Take the line containing "Click the text 也会成功连接到" and all lines after it, through the end of the material, and repeat them exactly, pictures left out.

START TASK DATA

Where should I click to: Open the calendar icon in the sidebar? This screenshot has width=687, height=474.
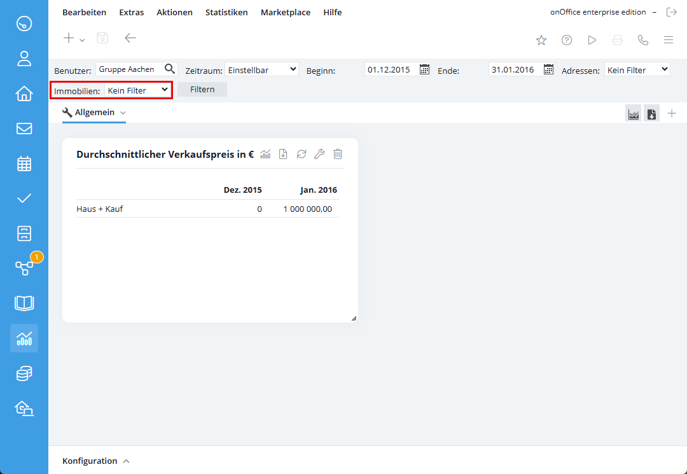tap(24, 164)

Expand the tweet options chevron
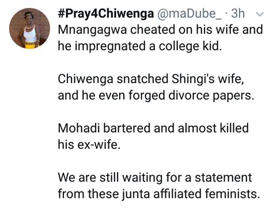260,14
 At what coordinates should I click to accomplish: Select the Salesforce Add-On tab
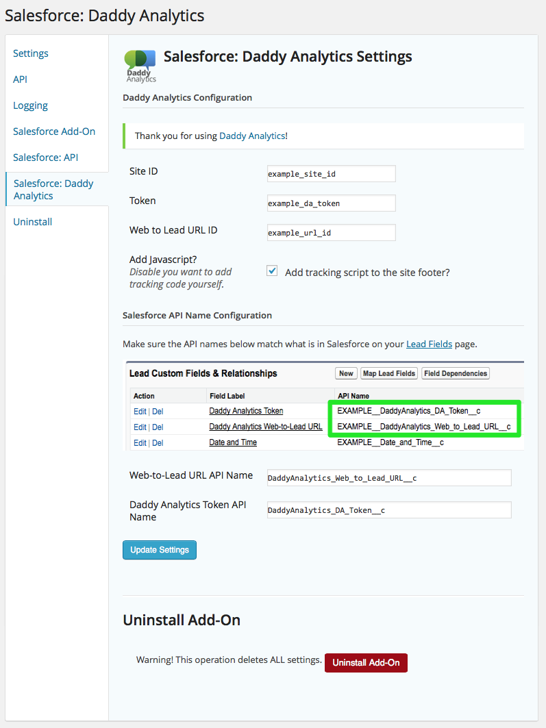point(54,131)
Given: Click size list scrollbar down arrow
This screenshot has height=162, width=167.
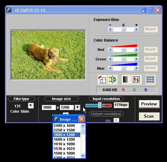Looking at the screenshot, I should (83, 156).
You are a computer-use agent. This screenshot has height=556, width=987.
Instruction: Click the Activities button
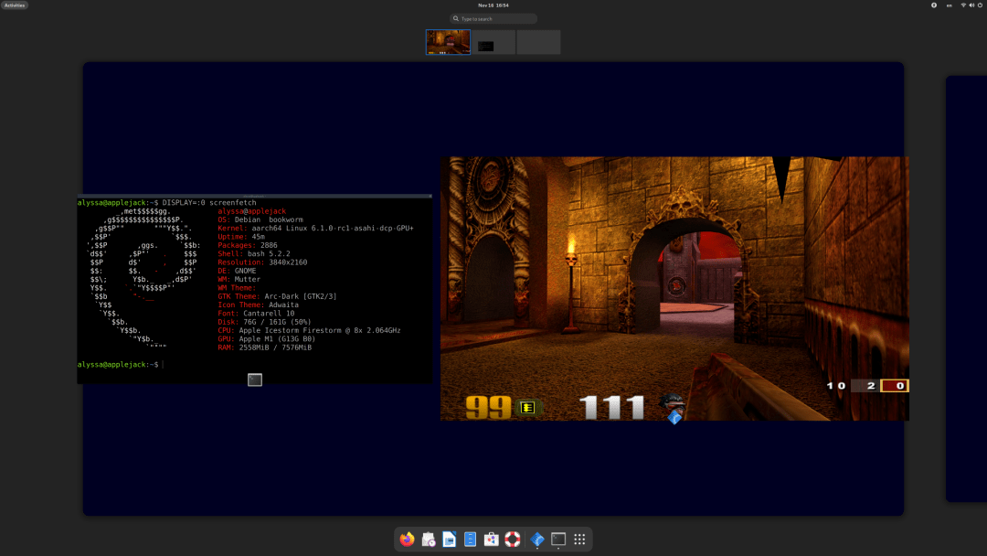pyautogui.click(x=15, y=5)
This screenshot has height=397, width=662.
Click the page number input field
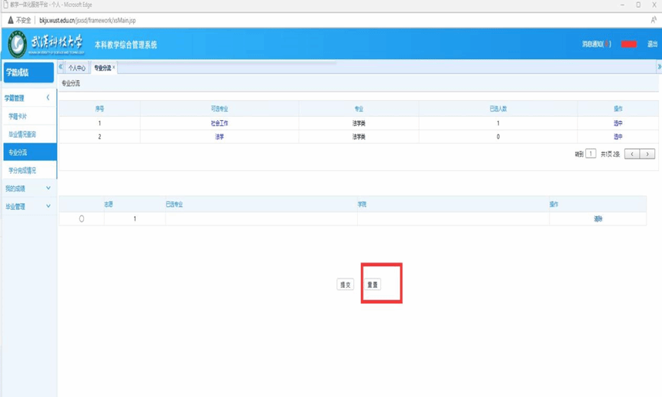590,154
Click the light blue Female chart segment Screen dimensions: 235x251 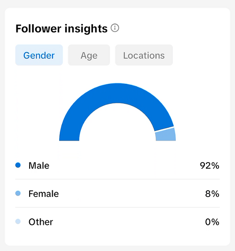166,135
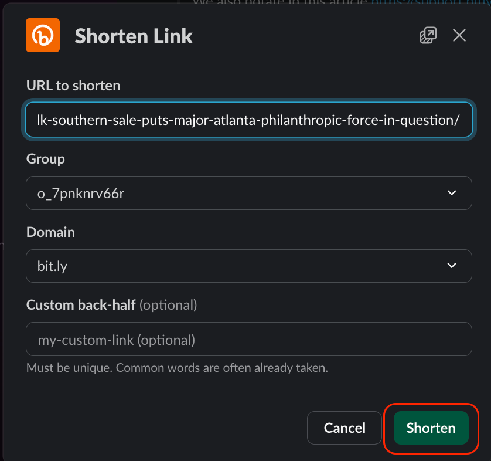Click the 'Must be unique' helper text

(x=177, y=368)
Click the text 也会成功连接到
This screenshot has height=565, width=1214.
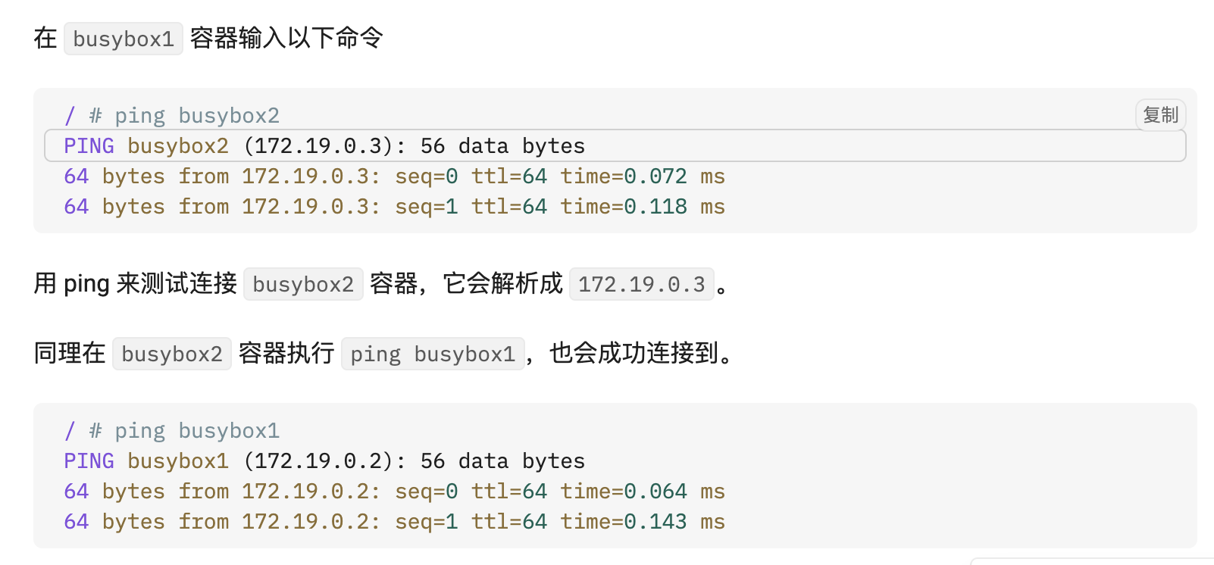634,353
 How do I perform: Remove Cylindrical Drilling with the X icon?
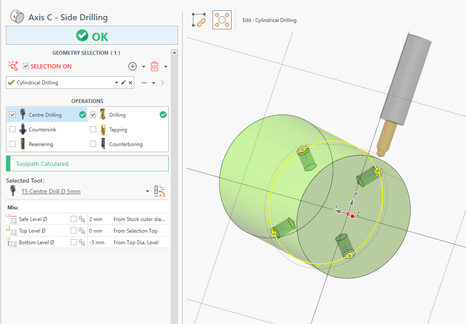(130, 83)
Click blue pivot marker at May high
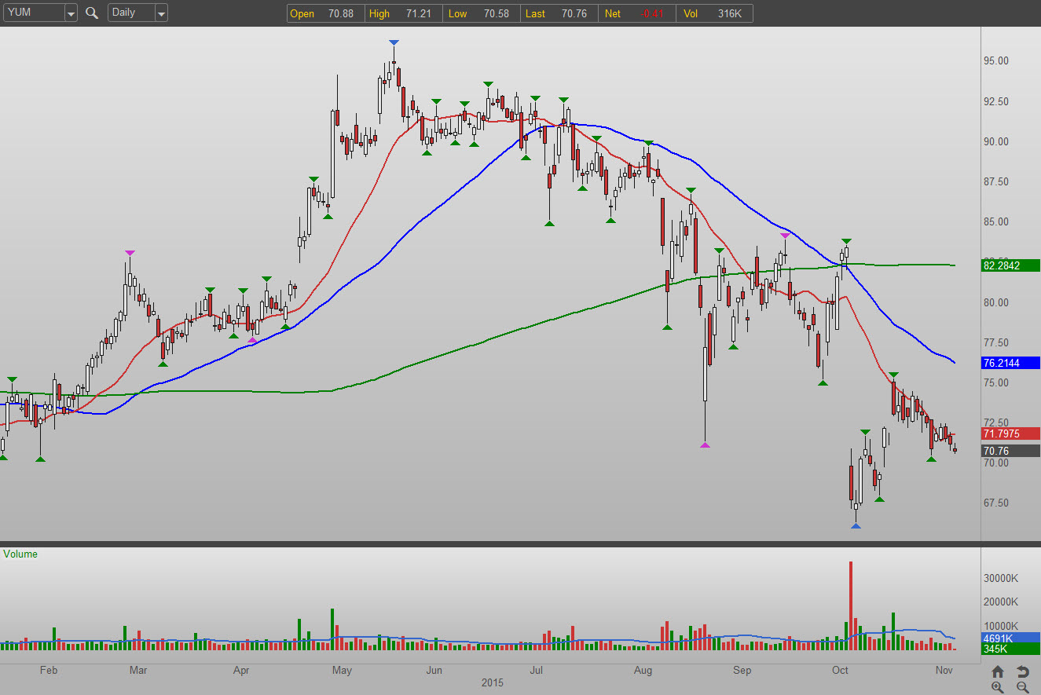Screen dimensions: 1041x695 pyautogui.click(x=394, y=42)
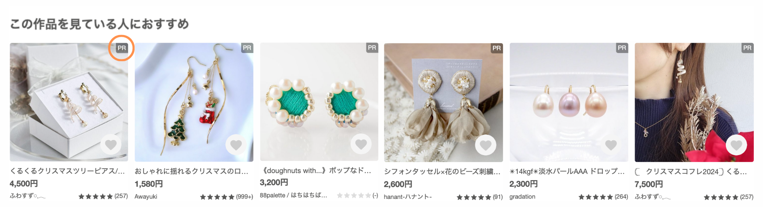Open the pink pearl drop earrings photo

coord(569,102)
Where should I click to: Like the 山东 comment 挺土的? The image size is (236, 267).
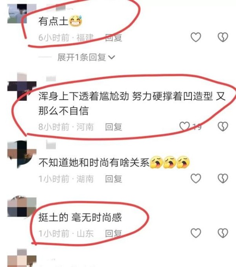[195, 233]
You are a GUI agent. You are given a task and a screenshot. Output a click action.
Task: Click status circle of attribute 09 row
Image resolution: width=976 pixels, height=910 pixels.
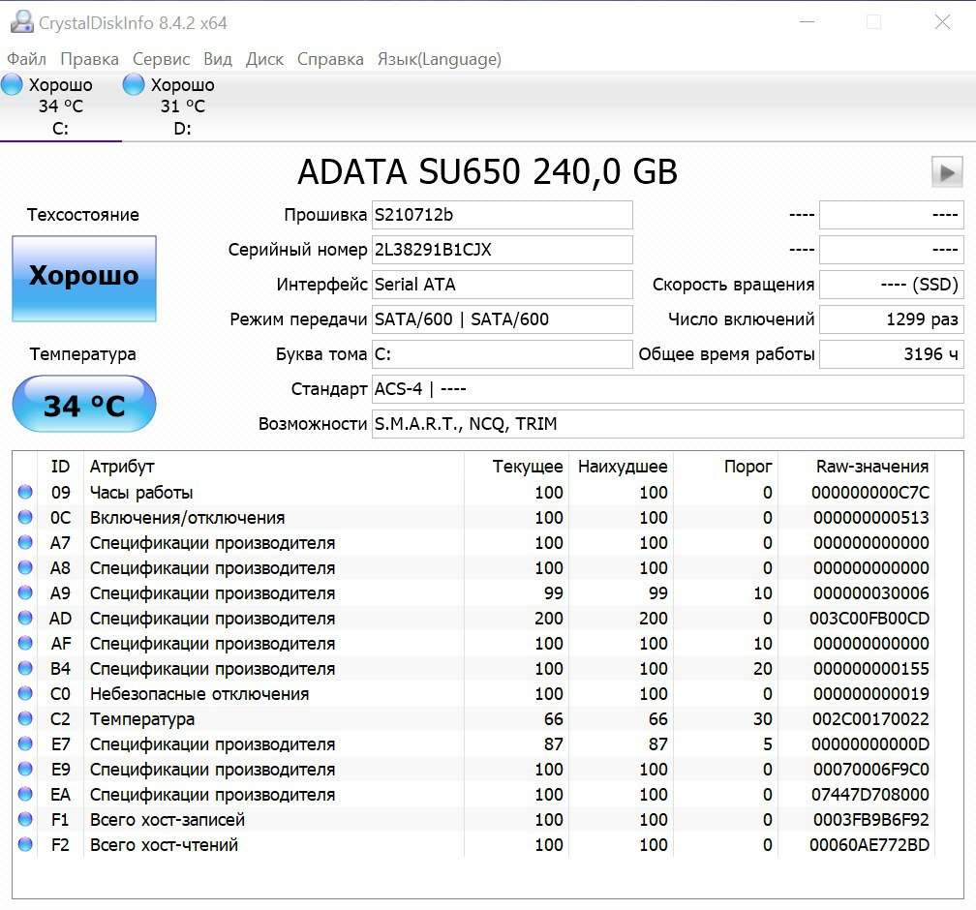(25, 493)
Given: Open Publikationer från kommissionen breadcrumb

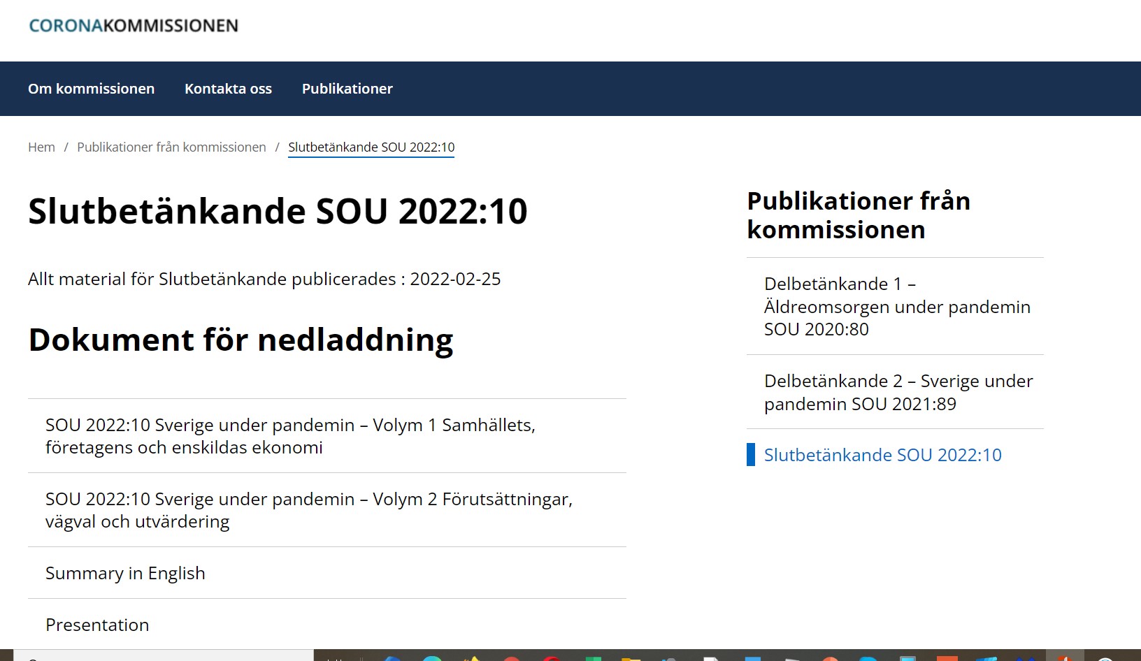Looking at the screenshot, I should click(x=171, y=147).
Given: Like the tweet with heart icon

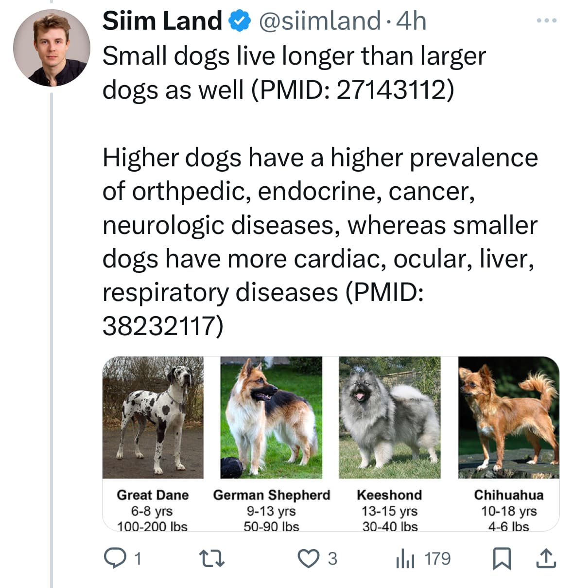Looking at the screenshot, I should pyautogui.click(x=308, y=558).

END TASK DATA

=== EXERCISE RESULT ===
Click the text 也会成功连接到
This screenshot has height=565, width=1214.
634,353
 How do I perform: Remove Cylindrical Drilling with the X icon?
(130, 83)
Click blue pivot marker at May high
Screen dimensions: 1041x695 pyautogui.click(x=394, y=42)
Open the pink pearl drop earrings photo

coord(569,102)
Where should I click to: Like the 山东 comment 挺土的? The image size is (236, 267).
[195, 233]
You are a GUI agent. You are given a task and a screenshot. Output a click action.
Task: Click status circle of attribute 09 row
Image resolution: width=976 pixels, height=910 pixels.
(25, 493)
Given: Open Publikationer från kommissionen breadcrumb

Looking at the screenshot, I should click(x=171, y=147).
Given: Like the tweet with heart icon

Looking at the screenshot, I should pyautogui.click(x=308, y=558).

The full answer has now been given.